Medical Subject Headings (MeSH):
Exhibit Category:
Nucleic Acids, the Genetic Code, and Transposable Genetic Elements: A Life in Research
Box Number: 1
Folder Number: 6
Unique Identifier:
Document Type:
Letters (correspondence)
Physical Condition:
Series: Correspondence, 1955-2004, n.d.
SubSeries: Chronological
Folder: 1962
May 4, 1962
Dear Marianne:
About transnucleotidation reaction -- nothing more was ever done beside that preliminary stuff of Heppel's. Actually, I may be looking into it again, but certainly not extensively, at least not in the near future. I don't know why Paul said he thought it no longer valid.
In the next few weeks I'll be writing up arsenolysis experiments and will send you a copy of the very first draft as soon as it is ready. Off hand it is still difficult to decide about mechanisms. The oligonucleotides stimulate 50-fold or more, under optimal concentrations. The enzyme alone will slowly arsenolyze however, so requirement is not absolute by any means. The enzyme has a 280/260 greater than 1.6 and heated enzyme dues not stimulate the reaction. Actually it inhibits somewhat. Enzyme is the 300-fold purified stuff.

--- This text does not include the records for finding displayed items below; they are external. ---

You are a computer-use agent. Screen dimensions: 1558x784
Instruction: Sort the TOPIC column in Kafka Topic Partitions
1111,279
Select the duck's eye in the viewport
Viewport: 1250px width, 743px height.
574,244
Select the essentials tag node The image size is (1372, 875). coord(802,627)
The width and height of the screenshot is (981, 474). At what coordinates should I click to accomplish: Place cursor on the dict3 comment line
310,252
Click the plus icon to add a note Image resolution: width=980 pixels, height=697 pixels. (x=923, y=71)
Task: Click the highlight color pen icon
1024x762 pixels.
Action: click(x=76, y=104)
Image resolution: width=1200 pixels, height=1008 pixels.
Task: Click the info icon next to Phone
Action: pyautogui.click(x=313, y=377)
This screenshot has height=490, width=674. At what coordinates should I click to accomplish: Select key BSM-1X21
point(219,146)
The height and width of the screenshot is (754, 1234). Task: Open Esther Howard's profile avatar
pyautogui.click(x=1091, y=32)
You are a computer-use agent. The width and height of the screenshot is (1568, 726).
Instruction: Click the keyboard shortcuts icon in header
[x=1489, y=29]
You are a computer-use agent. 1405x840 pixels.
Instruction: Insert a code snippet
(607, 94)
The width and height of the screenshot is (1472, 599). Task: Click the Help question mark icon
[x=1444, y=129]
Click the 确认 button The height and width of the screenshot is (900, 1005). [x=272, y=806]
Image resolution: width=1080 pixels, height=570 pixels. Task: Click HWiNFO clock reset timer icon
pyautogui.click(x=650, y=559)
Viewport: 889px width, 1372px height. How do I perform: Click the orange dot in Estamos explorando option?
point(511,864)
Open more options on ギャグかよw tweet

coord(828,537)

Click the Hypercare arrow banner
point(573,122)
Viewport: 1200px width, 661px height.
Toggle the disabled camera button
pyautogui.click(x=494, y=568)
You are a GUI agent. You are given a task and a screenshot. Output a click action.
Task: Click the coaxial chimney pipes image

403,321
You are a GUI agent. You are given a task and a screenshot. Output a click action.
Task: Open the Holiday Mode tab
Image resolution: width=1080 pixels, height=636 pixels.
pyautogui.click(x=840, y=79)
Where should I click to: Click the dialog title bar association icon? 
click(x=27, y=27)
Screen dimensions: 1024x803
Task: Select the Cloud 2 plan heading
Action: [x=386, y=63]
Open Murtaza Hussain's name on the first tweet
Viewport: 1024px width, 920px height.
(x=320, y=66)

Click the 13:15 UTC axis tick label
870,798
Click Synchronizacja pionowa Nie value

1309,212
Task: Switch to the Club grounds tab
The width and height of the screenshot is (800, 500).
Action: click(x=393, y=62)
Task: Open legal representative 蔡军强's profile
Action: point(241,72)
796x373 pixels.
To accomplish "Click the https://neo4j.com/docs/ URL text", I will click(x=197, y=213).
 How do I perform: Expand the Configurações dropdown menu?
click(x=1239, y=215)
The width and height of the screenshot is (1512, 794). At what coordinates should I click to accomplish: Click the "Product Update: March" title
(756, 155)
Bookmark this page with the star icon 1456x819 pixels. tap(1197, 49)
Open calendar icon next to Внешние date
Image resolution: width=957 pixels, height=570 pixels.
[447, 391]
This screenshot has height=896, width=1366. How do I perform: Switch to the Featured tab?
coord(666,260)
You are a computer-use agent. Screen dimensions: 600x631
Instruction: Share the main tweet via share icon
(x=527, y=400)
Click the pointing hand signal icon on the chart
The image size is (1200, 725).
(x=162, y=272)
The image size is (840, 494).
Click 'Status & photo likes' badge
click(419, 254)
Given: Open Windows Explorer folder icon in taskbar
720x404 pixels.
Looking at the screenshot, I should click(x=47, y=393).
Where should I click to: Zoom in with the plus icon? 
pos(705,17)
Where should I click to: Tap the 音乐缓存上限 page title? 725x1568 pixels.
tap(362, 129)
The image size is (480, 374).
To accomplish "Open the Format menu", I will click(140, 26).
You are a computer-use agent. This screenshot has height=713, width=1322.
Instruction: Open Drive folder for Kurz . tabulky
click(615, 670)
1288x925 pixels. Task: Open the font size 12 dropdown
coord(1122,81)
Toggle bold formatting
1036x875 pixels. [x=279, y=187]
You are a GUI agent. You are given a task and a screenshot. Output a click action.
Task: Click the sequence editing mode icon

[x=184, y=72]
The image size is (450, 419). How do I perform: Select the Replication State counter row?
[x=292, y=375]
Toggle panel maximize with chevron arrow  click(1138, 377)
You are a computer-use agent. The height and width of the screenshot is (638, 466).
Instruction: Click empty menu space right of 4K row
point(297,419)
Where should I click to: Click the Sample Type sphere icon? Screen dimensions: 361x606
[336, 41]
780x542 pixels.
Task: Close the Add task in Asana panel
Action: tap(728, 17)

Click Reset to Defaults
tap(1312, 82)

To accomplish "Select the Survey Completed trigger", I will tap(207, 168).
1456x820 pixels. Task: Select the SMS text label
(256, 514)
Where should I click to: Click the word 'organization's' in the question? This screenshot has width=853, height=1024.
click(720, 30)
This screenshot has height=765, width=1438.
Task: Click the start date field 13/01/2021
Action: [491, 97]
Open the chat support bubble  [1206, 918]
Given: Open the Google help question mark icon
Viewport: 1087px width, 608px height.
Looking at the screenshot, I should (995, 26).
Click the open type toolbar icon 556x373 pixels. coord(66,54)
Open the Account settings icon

We have done quite a bit of kinetics on the reaction, and these experiments show that the binding of diphosphate and primer to the enzyme are related events. Furthermore the kinetics definitely indicate one enzyme for all the diphosphates. GDP behaves like the others in all respects except for requiring a little more arsenate for optimal reaction. Tentatively I would say that XMP-E is unlikely, at least starting from nucleoside diphosphate. On the other hand this presents difficulties in interpreting transnucleotidation, unless one postulates that you can get an AMP enzyme complex starting from polymer. This is not, of course, very satisfactory.
Have you heard anything from Littauer about recent S-RNA-polynucleotide phosphorylase experiments?
Sorry that I won't be at Gordon Conference. It is cutting things a little too close for baby's arrival. Can't we get you down here for a day or so?